* WORK REQUIRED: Output each record below exactly, and include all of them.

(Stored entries)
----
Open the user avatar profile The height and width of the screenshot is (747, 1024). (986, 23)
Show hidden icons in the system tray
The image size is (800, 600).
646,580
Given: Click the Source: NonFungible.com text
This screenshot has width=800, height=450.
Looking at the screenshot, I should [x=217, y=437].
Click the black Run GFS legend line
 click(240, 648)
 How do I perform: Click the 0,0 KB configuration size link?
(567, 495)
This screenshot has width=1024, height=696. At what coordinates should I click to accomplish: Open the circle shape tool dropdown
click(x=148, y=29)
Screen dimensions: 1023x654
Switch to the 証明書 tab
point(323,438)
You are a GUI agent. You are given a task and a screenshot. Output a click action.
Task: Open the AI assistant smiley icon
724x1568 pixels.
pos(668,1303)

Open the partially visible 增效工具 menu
----
* SOLVED PROBLEM:
Open the user avatar profile The height and width of the screenshot is (747, 1024). (986, 23)
Show hidden icons in the system tray
The image size is (800, 600).
646,580
Given: Click the Source: NonFungible.com text
This screenshot has width=800, height=450.
Looking at the screenshot, I should [x=217, y=437].
Click the black Run GFS legend line
 click(240, 648)
 How do I perform: Click the 0,0 KB configuration size link?
(567, 495)
This screenshot has width=1024, height=696. At what coordinates should I click to accomplish: Open the circle shape tool dropdown
click(x=148, y=29)
Screen dimensions: 1023x654
Switch to the 証明書 tab
point(323,438)
You are a GUI agent. You are given a task and a screenshot. Output a click action.
Task: Open the AI assistant smiley icon
724x1568 pixels.
pos(668,1303)

Open the partially visible 增效工具 menu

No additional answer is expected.